Homozyg. famil. hypercholesterolem. in adult. and adolesc. ≥ 12 yrs.: The init. recomm. dose is 420 mg once month. After 12 wks. of tmt., dose frequency can be up-titrated to 420 mg once every 2 wks. if a clinic. meaningful response is not achieved. Pts. on apheresis may initiate tmt. with 420 mg every two wks. to corresp. with their apheresis schedule.
Establish. atherosclerotic cardiovasc. dis. in adult.: 140 mg every two wks. or 420 mg once month.; both dosesare clinic. equiv.
Pts. with ren.impair.- pts with mild- moder. ren. impair.,- No dose adjust. is necessary in pts. with severe ren. impair. (eGFR<30 mL/min/1.73 m²).
Pts. with hep. impair.- No dose adjust. is necessary in pts. with mild hep. impair. See lit.
Hypercholesterolem. & and mixed dyslipidem., in adults with primary hypercholesterolem. (heterozygous famil. and non-famil.) or mixed dyslipidem., as an adjunct to diet: In comb. with a statin or statin with other lipid-lowering therap. in pts. unable to reach LDL-C goals with the max. tolerated dose of a statin or, alone or in comb. with other lipid-lower. therap. in pts. who are statin-intoler., or for whom a statin is contraindic.
Homozygous famil. hypercholesterolem.–adult. & adolesc. ≥12 yrs. and over with homozyg. famil. hypercholesterolem. in comb. with other lipid-lower. therap.
Establish. atherosclerotic cardiovasc. dis.-adults with established atherosclerotic cardiovasc. dis. (MI, stroke or peripher. arterial dis.) to reduce cardiovasc. risk by lower. LDL-C levels, as an adjunct to correct. of other risk factors: In comb. with the maxim. tolerated dose of a statin with/without other lipid-lower. therap.
Alone or in comb. with other lipid-lower. therap. in pts. who are statin-intoler., or for whom a statin is contraindic.
Alimentary Tract, Metabolism Enzymes.

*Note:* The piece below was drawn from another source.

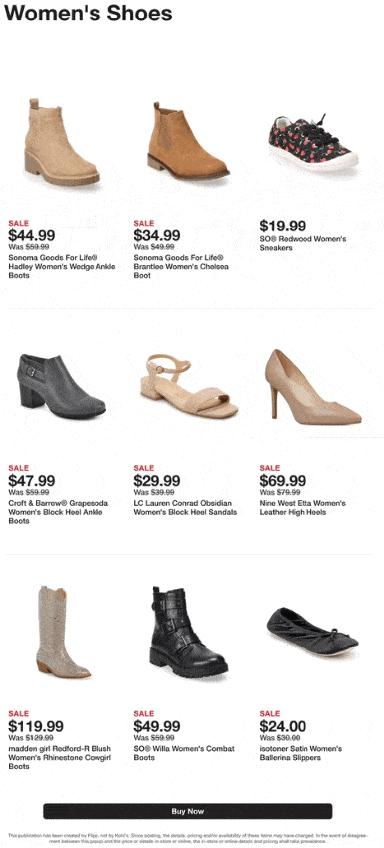This screenshot has height=848, width=384.
Task: Select the Brantlee Chelsea boot photo
Action: (188, 141)
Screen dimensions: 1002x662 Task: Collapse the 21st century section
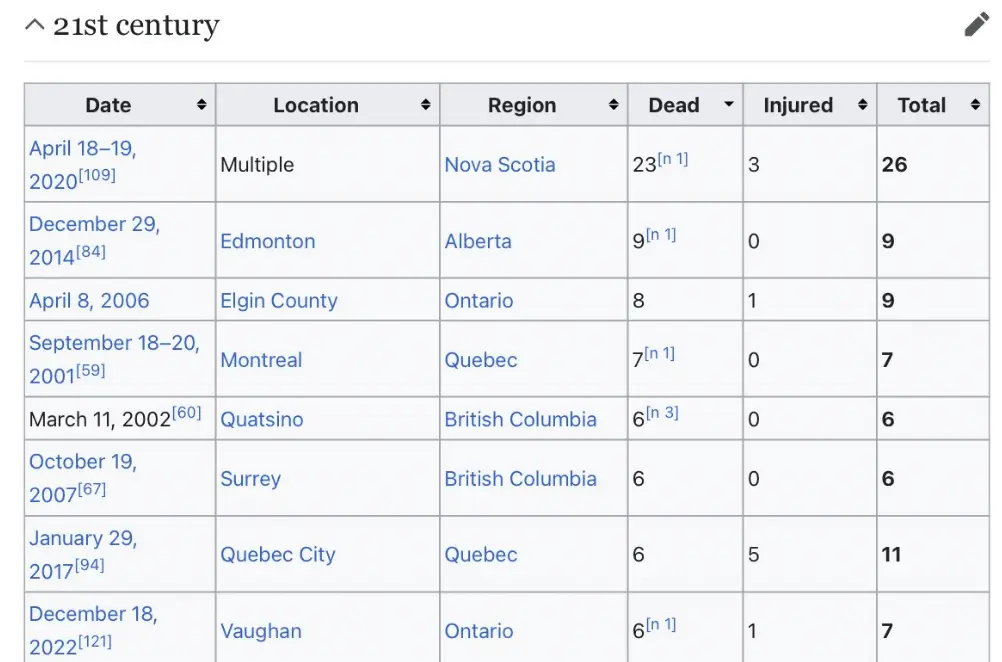(x=35, y=25)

Asfotase Alfa 40 mg/ml, 100 mg/ml. VIAL: 1, 12×100mg, 1×40mg.
2 mg/kg of bdy. wt. admin. S.C. three times per week, or a dosage regimen of 1 mg/kg of bdy. wt. admin. S.C. six times per week. See lit.
Indicated for long-term enzyme replacement ther. in pts. with paediatric-onset hypophosphatasia to treat the bone manifestations of the dis.

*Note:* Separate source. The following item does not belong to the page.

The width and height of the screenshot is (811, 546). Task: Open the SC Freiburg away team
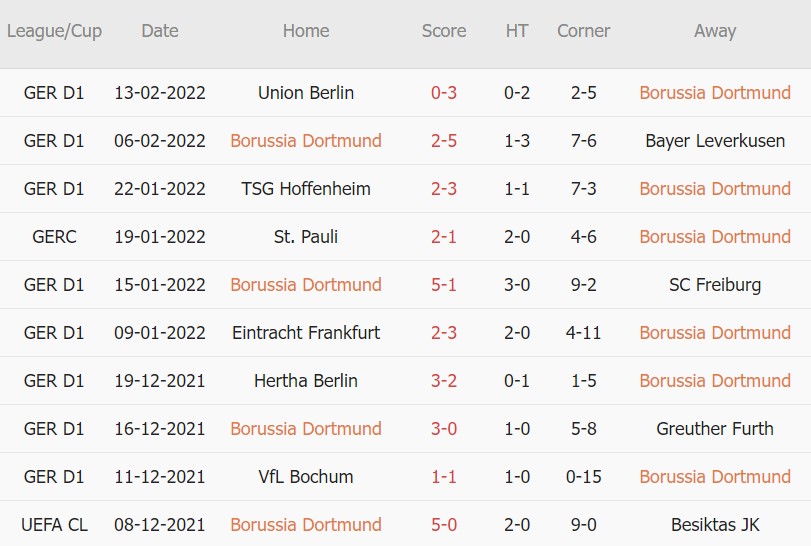pos(715,285)
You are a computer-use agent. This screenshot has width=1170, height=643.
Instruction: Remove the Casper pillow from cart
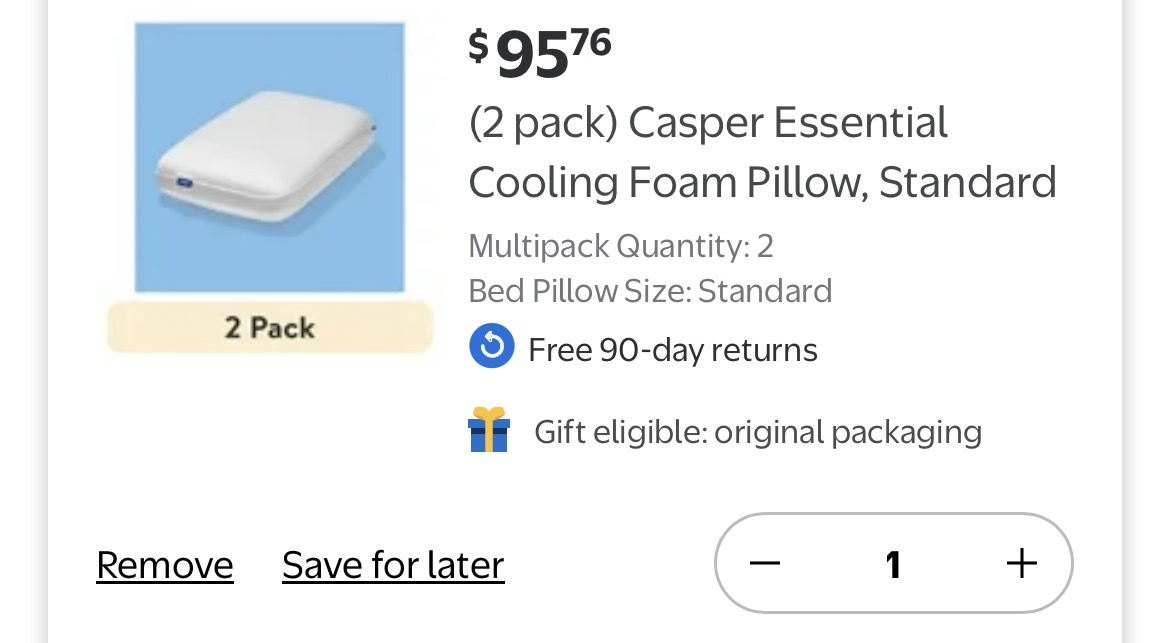[165, 566]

C/I: Severe or life-threaten. hypersens. to the active subst. or to any of the excipients if hypersens. is not controllable.

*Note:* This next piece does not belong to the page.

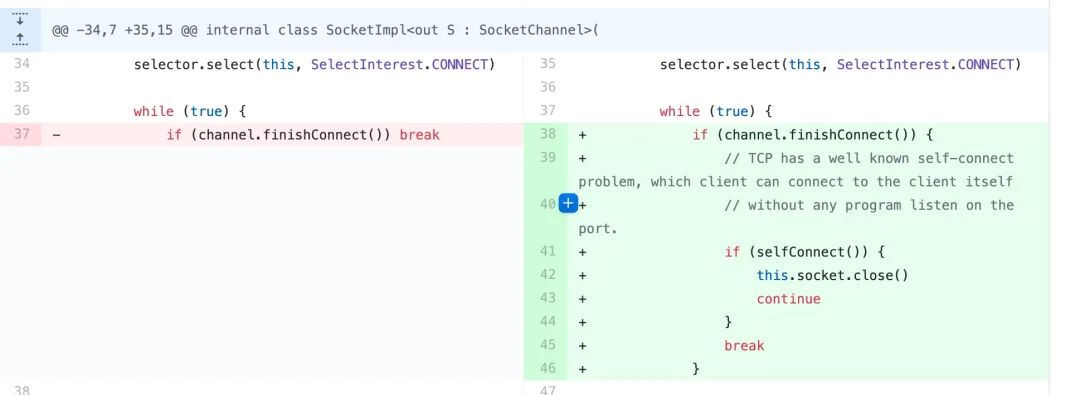Select the removed finishConnect break code line
Viewport: 1080px width, 395px height.
[x=302, y=134]
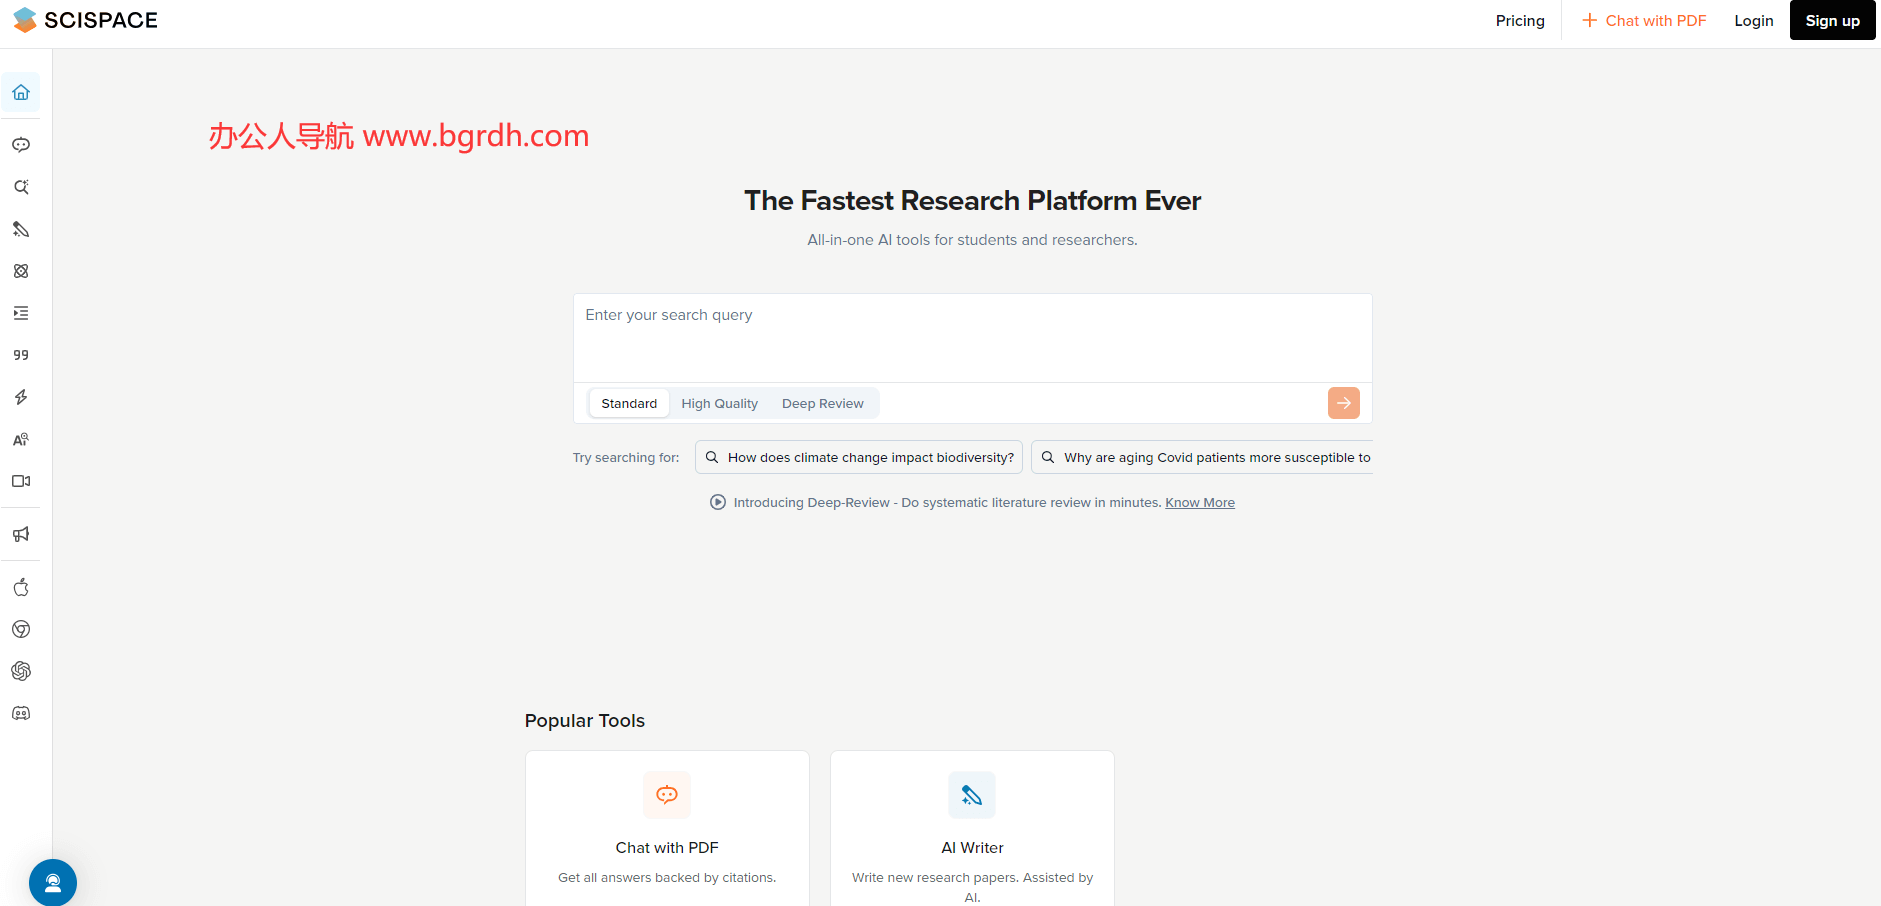
Task: Open Chat with PDF sidebar icon
Action: (21, 145)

Drug for musculo-skeletal system. Ataluren 125, 250, 1000 mg. SACHET: 30×125,250,1000 mg. Admin. oral. every day in 3 doses. The 1ST dose should be taken in the morn., the 2ND at midday, and the 3RD in the eve. Recommend. dosing intervals are 6 hrs. betwn. morn. and midday doses, 6 hours betwn. midday and eve. doses, and 12 hrs. betwn. the eve. dose and the first dose on the next day.
The recomm. dose is 10 mg/kg bdy. wt. in the morn. 10 mg/kg bdy. wt. at midday, and 20 mg/kg bdy. wt. in the eve. (for a total dly. dose of 40 mg/kg bdy. wt.). See Lit.
Tmt. of Duchenne muscul. dystrophy result. from a nonsense mutation in the dystrophin gene, in ambulatory pts. aged 2 yrs. & older. Efficacy has not been demonstrated in non-ambulat. pts.
The presence of a nonsense mutation in the dystrophin gene should be determined by genetic testing.
C/I: Hypersens. Concom. use of IV aminoglycosides.